Chained like a dog: Sandra Munsamy’s 162 days of hell
A Hawks investigator has detailed how the Durban woman was held hostage in a house in Mpumalanga
Shackled to a wall with a padlock attached to her ankle, providing only enough length for her to move from a bed to a toilet and bath.
This is how Durban businesswoman Sandra Munsamy spent 162 days at a home in Emalahleni, Mpumalanga, while investigators worked around the clock to track down and free the mother of two.
Munsamy, a key figure in the multibillion-rand Xmoor Transport family business, was allegedly kidnapped by armed men in May 2019, setting in motion a hostage and ransom drama that spanned six months.
On Tuesday, the four men implicated in her kidnapping appeared in the Durban magistrate’s court, where accused three and four had their hopes of finalising their bail application dashed.
This after the state deposed an affidavit by Hawks investigating officer Abraham Sonnekus, who cited various reasons why the pair should be denied bail.
He said both men were in charge of guarding Munsamy and were arrested inside the home where she was found.
None of the accused have been named at this stage, after the Hawks previously made an application to bar the media from identifying or photographing them due to the sensitive nature of the case.
They face charges related to kidnapping, attempted murder, extortion, robbery with aggravated circumstances, and entering and remaining in the country without a valid permit, a count which has been dropped against accused three and four after investigators are understood to have verified their citizenship.
Sonnekus said both accused “were complicit in detaining the victim under the most inhumane, undignified condition by keeping her chained to a wall”.
“This was done for monetary gain,” he said.
Sonnekus outlined alterations made to the house where Munsamy was held hostage.
“The victim was chained up and there were alterations made to the property to ensure no visibility from outside. If the victim was shouting she would not be heard, as the windows were boarded up — the neighbours were not able to hear. Chipboard was fitted to the windows from the inside. Holes were drilled into the walls to secure the chain, which was locked around the victim’s ankle.

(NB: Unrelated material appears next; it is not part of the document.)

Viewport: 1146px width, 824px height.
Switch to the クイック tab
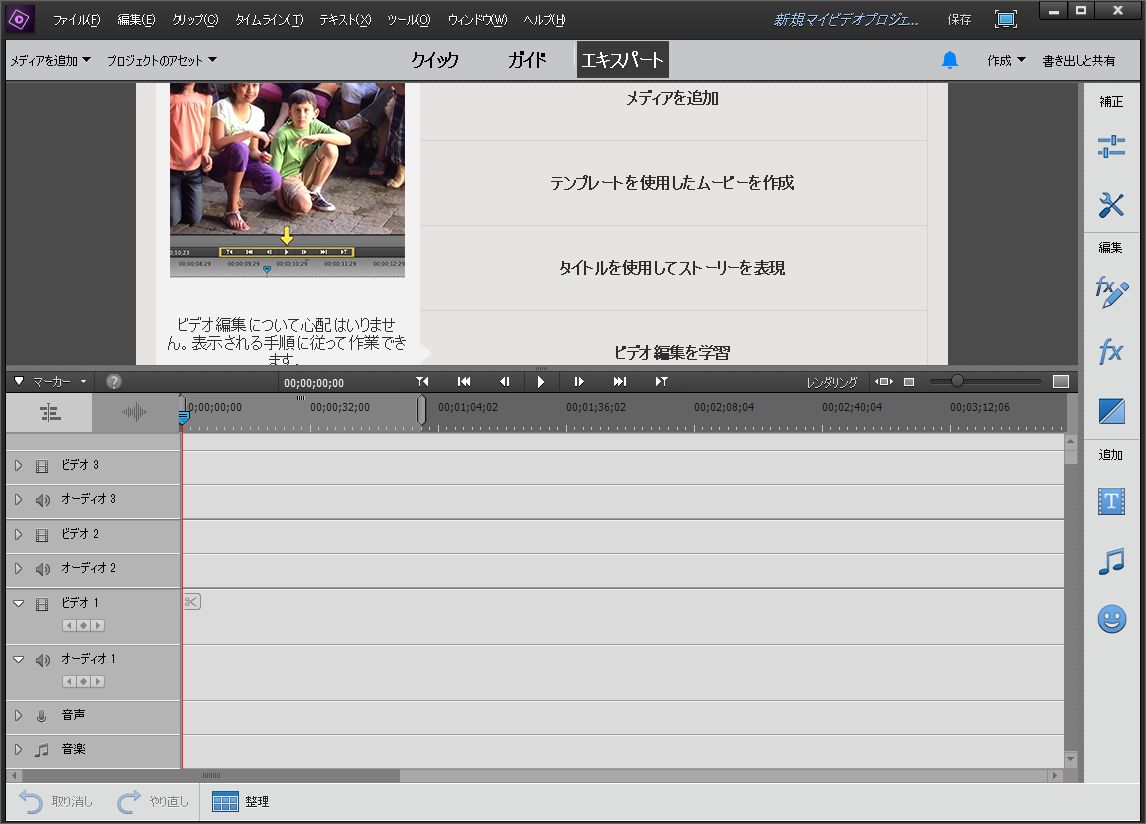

“During her time of confinement, constant and numerous demands for ransom in the amount of $10m (R173m) were made to the victim’s family.”
Sonnekus said during investigations it was established that the applicants were conducting intense surveillance on Munsamy and her family.

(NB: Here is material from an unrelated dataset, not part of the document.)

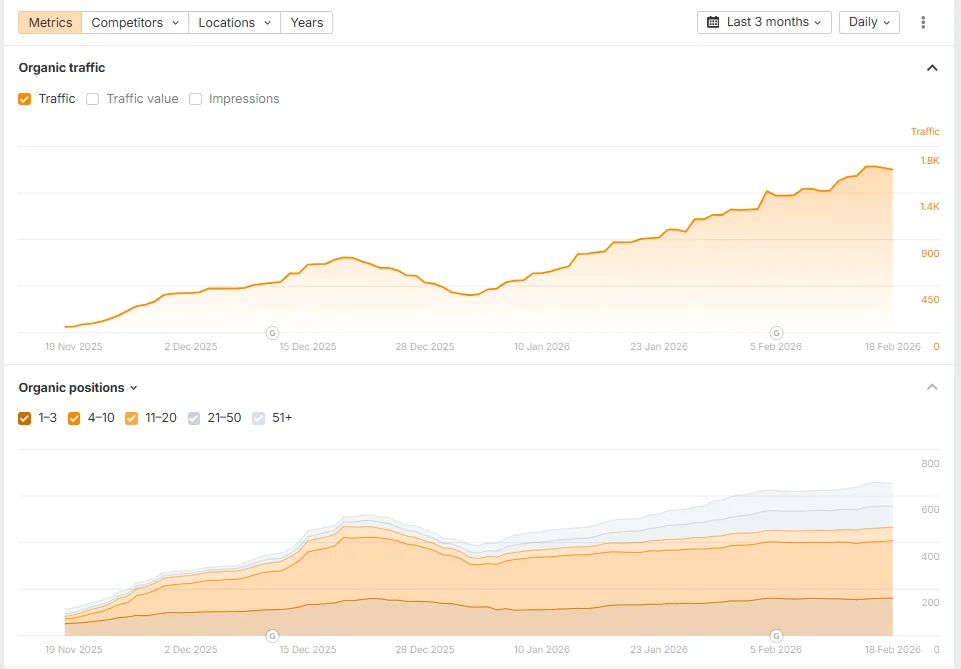
Task: Click the orange Traffic axis label
Action: coord(924,131)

“They (both accused) are in possession of detailed and intrinsic intelligence of each and every member of the victim’s family, as well as their business activities and movements.”
He added that there was a likelihood both applicants would evade trial if they were released on bail due to their extensive travel history to Mozambique, highlighting that SA does not enjoy any extradition agreement with the country.
The matter was postponed to September 3 to allow the accuseds’ defence to respond to Sonnekus’s affidavit.